Tim, you might be happy with cryptography that is sufficient against the local 
Wifi provider.  Some of us deal with scenarios where nation-state actors are a 
legitimate threat.  I believe that this working group needs to keep that in 
mind.

Also, attacks against authentication need not involve MITM - another approach 
would be an impersonation attack, which is easy if mTLS is involved.
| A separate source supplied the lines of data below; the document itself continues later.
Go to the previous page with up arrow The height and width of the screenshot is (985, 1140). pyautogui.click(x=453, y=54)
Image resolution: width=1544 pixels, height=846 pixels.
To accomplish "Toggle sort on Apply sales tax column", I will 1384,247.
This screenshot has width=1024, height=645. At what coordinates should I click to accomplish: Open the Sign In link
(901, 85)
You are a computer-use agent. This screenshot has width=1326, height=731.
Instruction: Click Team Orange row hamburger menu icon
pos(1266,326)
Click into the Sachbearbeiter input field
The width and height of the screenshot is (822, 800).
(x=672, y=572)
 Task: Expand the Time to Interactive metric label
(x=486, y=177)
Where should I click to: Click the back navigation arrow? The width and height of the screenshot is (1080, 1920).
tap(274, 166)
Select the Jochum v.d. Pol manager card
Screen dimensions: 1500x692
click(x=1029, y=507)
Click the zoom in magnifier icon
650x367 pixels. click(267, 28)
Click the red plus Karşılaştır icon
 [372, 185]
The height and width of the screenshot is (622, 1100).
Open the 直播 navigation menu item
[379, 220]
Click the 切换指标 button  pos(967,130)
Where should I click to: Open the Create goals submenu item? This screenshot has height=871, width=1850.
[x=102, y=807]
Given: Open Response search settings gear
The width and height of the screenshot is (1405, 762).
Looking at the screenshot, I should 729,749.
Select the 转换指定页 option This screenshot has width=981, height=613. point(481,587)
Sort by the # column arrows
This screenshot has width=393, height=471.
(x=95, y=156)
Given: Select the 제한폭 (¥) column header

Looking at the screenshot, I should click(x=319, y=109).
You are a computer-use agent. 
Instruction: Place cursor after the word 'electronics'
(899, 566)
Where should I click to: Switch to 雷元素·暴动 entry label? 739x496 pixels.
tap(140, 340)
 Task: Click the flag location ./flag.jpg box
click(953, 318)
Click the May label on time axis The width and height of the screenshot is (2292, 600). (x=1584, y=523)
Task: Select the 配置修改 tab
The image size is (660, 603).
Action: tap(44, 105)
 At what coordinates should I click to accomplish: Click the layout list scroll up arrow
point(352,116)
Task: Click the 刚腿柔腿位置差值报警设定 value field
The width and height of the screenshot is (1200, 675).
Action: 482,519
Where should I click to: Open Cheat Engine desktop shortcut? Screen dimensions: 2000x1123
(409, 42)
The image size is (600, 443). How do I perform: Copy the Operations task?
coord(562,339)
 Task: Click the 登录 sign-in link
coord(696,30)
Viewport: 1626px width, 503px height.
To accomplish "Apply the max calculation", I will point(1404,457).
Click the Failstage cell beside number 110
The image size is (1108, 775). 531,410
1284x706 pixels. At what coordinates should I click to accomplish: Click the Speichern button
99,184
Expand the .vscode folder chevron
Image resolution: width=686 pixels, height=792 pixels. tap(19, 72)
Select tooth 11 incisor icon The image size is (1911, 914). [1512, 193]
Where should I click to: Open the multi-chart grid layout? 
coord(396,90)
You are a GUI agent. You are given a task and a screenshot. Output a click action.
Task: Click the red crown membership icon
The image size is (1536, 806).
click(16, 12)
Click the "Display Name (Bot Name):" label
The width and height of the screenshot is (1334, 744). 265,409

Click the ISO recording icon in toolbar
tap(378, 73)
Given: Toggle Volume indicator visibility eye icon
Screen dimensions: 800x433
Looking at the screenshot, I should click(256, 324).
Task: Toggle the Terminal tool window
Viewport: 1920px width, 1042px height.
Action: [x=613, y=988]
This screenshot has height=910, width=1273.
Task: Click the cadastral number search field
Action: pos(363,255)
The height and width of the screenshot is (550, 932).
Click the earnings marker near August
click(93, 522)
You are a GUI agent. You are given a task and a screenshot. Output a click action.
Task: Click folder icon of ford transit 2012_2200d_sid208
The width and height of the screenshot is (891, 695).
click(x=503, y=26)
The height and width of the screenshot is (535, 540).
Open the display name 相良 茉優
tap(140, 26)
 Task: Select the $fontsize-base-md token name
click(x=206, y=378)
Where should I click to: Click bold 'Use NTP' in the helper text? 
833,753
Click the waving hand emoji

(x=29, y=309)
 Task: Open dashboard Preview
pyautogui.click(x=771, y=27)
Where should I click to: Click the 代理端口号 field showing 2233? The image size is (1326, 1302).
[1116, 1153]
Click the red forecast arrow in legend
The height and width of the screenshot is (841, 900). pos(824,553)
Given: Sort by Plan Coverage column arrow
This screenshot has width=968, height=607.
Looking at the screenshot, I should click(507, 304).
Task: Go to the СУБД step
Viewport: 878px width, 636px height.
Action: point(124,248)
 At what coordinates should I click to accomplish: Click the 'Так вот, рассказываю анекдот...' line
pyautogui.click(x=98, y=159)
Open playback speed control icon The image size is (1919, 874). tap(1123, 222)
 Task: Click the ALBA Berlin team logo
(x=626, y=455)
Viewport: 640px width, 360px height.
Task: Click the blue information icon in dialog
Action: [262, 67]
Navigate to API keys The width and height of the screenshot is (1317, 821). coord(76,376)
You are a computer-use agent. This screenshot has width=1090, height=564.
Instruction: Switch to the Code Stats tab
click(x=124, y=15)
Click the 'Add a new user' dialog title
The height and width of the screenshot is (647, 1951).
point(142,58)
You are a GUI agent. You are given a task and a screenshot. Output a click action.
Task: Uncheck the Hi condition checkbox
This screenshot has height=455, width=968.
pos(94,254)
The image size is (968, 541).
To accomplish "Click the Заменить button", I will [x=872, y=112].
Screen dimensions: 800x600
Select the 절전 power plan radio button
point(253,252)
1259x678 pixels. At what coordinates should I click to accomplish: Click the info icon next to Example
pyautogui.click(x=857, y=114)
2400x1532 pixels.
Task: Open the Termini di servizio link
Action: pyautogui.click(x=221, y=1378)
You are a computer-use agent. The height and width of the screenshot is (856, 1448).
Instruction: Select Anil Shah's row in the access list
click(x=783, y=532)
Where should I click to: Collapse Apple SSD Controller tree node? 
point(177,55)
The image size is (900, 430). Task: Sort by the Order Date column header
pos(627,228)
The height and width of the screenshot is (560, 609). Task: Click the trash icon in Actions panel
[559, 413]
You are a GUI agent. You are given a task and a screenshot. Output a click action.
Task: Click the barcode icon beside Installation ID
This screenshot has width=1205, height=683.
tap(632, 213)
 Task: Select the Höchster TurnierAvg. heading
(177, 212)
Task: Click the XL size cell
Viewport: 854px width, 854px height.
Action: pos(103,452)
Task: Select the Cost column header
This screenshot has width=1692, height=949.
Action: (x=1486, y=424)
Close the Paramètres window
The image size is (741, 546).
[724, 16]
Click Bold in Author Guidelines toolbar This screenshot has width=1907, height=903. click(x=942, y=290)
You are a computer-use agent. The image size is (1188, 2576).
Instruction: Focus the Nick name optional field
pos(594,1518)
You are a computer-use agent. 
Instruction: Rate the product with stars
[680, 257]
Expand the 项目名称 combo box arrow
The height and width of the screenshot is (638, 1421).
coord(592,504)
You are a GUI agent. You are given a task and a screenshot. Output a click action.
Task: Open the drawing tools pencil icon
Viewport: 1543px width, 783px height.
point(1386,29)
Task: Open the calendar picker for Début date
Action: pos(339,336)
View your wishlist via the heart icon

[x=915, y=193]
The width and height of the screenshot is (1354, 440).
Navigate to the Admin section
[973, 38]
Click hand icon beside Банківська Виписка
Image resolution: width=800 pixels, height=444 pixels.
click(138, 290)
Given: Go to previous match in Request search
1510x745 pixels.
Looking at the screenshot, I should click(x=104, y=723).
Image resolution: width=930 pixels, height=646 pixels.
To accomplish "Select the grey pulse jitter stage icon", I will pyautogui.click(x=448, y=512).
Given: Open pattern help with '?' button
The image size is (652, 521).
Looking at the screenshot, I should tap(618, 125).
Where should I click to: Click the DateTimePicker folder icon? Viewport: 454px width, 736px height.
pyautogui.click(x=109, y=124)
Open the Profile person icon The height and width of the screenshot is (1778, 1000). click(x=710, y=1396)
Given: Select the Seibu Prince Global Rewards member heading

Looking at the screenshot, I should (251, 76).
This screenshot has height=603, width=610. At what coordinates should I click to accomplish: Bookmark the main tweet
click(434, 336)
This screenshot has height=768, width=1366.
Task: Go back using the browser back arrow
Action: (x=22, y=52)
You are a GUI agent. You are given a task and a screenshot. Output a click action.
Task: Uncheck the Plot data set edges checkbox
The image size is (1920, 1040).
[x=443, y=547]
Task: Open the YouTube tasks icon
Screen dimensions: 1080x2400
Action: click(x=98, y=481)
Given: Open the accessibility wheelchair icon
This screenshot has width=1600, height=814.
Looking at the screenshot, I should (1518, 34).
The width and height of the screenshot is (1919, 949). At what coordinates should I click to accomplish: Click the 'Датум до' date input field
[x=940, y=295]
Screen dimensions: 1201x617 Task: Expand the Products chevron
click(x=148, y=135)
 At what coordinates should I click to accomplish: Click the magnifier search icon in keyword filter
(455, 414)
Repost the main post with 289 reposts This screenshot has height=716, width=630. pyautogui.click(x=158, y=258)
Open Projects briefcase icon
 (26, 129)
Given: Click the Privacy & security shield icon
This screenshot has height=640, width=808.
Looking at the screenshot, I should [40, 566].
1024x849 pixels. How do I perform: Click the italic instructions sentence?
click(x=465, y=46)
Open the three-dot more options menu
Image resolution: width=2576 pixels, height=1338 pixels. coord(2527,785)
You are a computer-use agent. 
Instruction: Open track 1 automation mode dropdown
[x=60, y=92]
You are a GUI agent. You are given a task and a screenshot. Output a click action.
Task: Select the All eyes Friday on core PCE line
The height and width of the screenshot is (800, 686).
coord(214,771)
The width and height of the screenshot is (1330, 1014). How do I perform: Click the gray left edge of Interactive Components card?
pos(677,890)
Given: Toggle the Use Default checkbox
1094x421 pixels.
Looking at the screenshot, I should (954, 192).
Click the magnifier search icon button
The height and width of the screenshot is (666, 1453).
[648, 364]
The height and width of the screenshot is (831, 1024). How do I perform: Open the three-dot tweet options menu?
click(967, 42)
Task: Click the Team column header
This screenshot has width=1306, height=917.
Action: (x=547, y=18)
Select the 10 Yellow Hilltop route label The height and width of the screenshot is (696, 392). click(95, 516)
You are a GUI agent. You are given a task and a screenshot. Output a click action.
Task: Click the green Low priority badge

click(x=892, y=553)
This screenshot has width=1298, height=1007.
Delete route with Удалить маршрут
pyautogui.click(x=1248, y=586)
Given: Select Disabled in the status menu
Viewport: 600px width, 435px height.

________________________________
From: [email protected] 
<[email protected]>
Sent: Wednesday, April 22, 2026 6:57 PM
To: Blumenthal, Uri - 0553 - MITLL <[email protected]>
Cc: [email protected] <[email protected]>
Subject: [TLS] Re: Working Group Last Call for Use of ML-DSA in TLS 1.3

Blumenthal, Uri - 0553 - MITLL <[email protected]> hat am 22.04.2026 21:52 CEST 
geschrieben:


There can be arguments about the life expectancy of hybrids - from zero to CRQC 
appearance - but can be no objection to the point that once CRQC is here, only 
pure PQ will make sense.
How do you come to this conclusion? Do you assume that CRQCs will quickly 
become a cheap commodity? My current understanding of the projected 
developments is that quantum computers will be very expensive for the 
foreseeable future and that even well-financed attackers (e.g. nation-state 
actors) will only have a limited throughput of keys to crack. In the short 
term, even just keeping the capability secret might be valuable enough to 
severely limit its use.

Following this projection, I would assign significant probability to a scenario 
where only high-value keys are at risk in the near term. Most PKIs and most TLS 
usage *outside of the web* would then be pretty safe against quantum computing 
attacks. Even more so when the authentication keys are not part of a PKI at 
all, e.g. self-signed certificates (or raw public keys) for use in IoT/OT.

You could even make the point that authentication keys are the keys where 
classical cryptography will retain its value the longest, as you always need 
MitM attacks for compromises, which usually have a higher risk profile for the 
attacker.

At the very least, I'd say ECDSA will be good enough for the foreseeable future 
to prevent attacks from the typical local WiFi provider (coffee shop, etc.).

Of course, any discussion about hybrids/composites is moot if you believe the 
security of the chosen PQC to be beyond any doubt.